### DATA SECTION
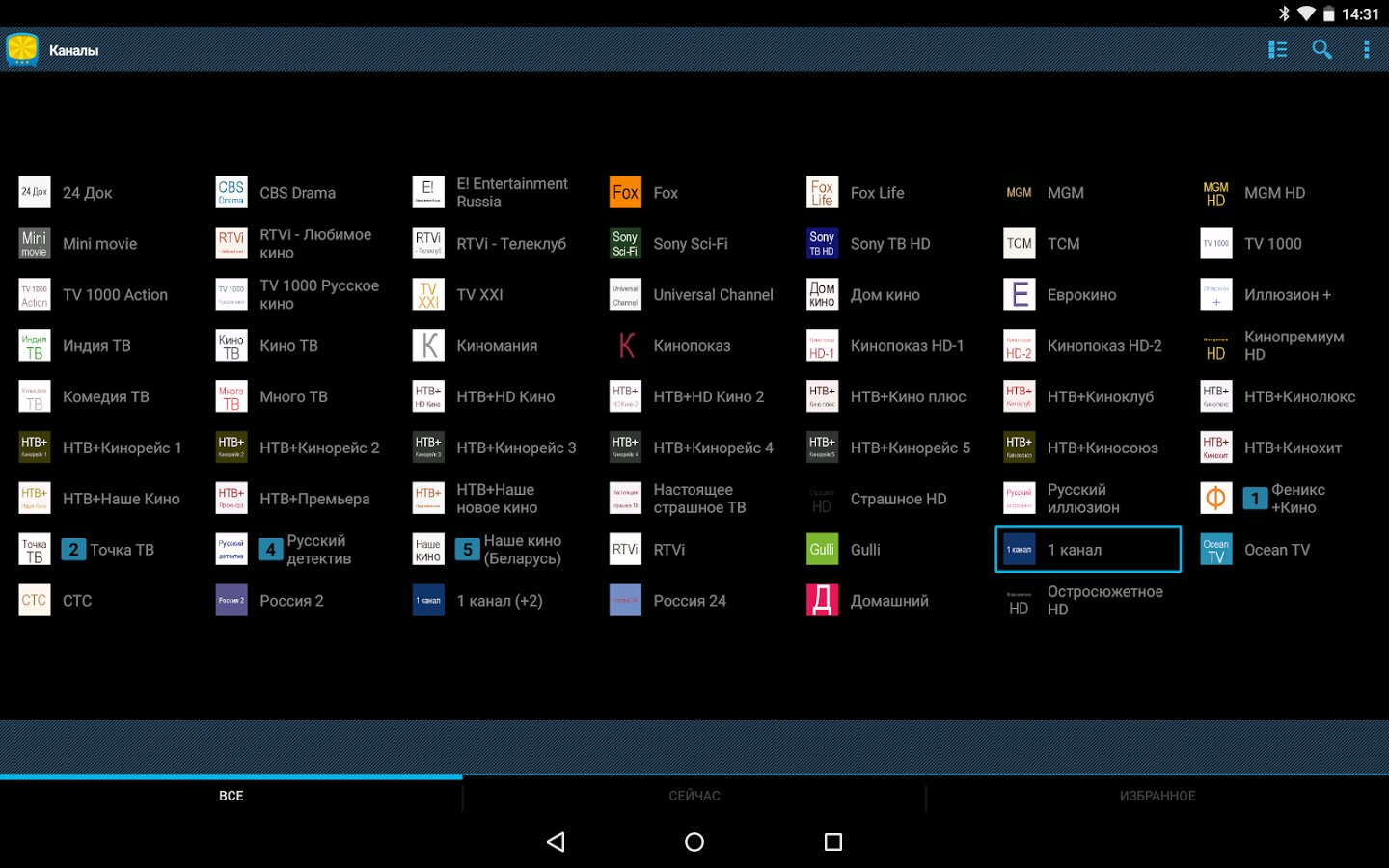Select the Universal Channel entry
Viewport: 1389px width, 868px height.
coord(712,295)
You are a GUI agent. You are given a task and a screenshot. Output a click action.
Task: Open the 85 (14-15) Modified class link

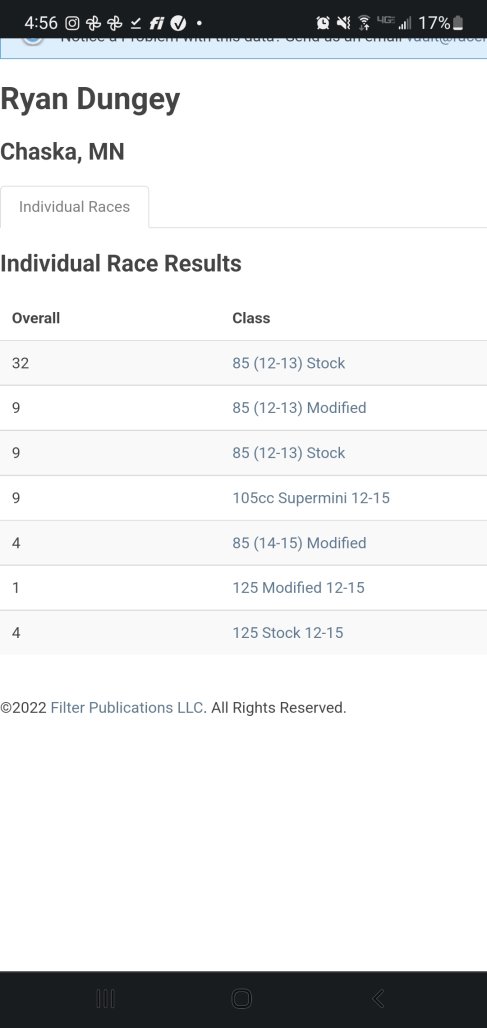[299, 543]
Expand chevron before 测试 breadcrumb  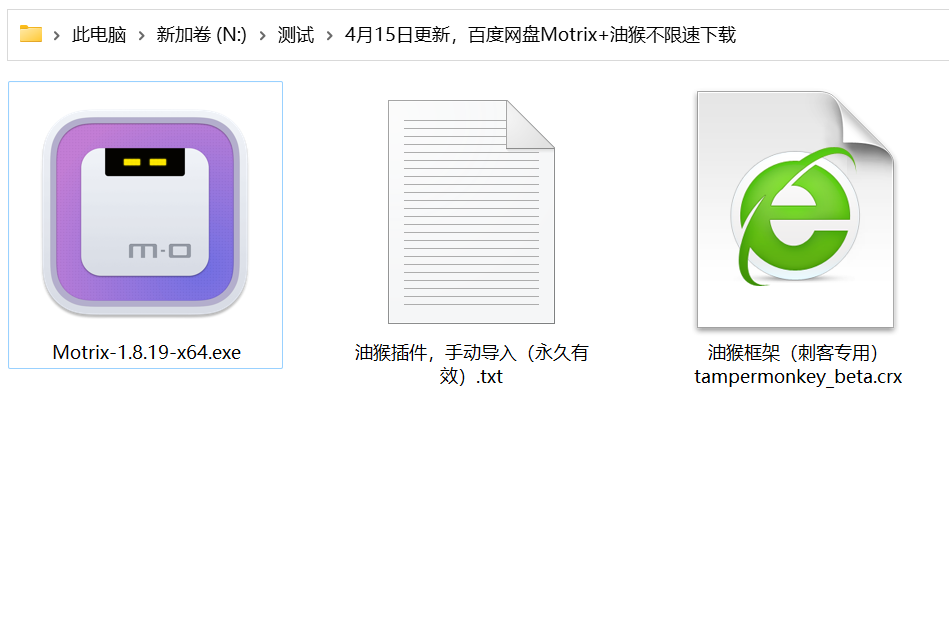[263, 35]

### YOUR GOAL
Determine how many lines of the material above contain the string "click", with uppercase and lowercase letters treated as different, and state only that number.

### OUTPUT OF THE TASK
1